Text provided:
'''

In on the act: Tupe legislation

Our continuing series of quick
guides to major employment legislation, which puts key information at your
fingertips and brings you up to date with the latest developments. This week
Sarah Lamont, partner at Bevan Ashford, Bristol, looks at the notorious Tupe
legislation and the areas within it which are still causing headaches for
employers and lawyers alike. As she explains, the Government’s proposed
amendments to Tupe could help address some of the ongoing issues

of the most notorious pieces of employment legislation has to be the Transfer
of Undertakings (Protection of Employment) Regulations 1981 or
"Tupe", as it is known. Tupe was enacted in the UK, with marked
reluctance by the Government at the time, to implement the Acquired Rights
directive, the European legislation on which it is based. Perhaps it is because
the regulations were introduced at the eleventh hour that it has caused –  and still causes – so much difficulty in
interpretation, or perhaps it is because their application in practice is so
much wider than originally envisaged.

'''

Task instructions: From the Tupe guide, list every person, organization, and place it names, and say which kind each one is.

[Extracted records]

'''

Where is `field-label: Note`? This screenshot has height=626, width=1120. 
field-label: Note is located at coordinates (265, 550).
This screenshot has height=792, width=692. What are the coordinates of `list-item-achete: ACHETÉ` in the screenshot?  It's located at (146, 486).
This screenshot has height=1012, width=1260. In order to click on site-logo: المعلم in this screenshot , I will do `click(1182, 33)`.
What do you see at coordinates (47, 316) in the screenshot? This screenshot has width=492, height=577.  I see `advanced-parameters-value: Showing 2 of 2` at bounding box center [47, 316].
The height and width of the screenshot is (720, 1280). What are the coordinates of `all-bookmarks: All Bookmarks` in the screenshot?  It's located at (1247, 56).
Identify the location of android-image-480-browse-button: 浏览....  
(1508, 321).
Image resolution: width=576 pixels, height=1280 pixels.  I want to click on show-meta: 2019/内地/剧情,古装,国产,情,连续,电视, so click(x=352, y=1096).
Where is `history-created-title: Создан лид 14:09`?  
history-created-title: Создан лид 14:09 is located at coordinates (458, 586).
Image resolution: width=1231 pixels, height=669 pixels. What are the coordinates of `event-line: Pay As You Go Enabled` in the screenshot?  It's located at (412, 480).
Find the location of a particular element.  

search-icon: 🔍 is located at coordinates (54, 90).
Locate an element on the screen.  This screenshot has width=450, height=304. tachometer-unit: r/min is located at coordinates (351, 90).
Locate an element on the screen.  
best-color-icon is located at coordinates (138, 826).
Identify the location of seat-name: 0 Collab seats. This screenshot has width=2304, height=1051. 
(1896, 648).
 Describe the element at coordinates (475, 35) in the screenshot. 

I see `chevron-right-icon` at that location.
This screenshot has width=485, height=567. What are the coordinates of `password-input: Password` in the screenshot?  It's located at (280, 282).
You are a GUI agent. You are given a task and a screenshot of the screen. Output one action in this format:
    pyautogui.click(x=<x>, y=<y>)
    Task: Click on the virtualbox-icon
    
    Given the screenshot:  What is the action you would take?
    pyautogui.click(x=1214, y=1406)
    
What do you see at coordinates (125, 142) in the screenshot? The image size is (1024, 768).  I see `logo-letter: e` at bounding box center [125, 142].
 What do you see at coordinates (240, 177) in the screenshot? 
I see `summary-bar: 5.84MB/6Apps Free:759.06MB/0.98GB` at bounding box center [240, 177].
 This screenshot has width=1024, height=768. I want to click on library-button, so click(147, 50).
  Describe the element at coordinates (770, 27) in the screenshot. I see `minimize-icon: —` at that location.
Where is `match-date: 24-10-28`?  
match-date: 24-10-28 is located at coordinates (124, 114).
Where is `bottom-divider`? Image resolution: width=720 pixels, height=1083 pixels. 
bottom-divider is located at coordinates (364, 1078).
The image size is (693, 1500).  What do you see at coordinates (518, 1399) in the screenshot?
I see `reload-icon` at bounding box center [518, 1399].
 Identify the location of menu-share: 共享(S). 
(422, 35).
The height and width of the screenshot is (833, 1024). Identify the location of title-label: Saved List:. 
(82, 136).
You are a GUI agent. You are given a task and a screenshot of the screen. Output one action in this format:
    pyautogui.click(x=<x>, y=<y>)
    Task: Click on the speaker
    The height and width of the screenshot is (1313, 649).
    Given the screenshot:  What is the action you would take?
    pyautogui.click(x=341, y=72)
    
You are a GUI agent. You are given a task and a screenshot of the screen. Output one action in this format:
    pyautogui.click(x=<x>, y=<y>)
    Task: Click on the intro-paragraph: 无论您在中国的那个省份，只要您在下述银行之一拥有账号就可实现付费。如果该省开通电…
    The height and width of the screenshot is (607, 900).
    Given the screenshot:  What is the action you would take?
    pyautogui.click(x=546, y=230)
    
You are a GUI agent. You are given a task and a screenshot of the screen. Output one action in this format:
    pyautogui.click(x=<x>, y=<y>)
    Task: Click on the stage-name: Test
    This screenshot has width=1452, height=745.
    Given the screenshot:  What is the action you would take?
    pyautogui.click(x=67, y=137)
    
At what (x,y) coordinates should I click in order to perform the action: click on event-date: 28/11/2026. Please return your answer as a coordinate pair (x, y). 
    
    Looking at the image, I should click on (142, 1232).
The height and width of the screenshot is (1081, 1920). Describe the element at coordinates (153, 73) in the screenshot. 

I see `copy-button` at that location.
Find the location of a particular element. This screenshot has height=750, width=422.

'''

Result below:
- Sarah Lamont: person
- Bevan Ashford: organization
- Bristol: place
- UK: place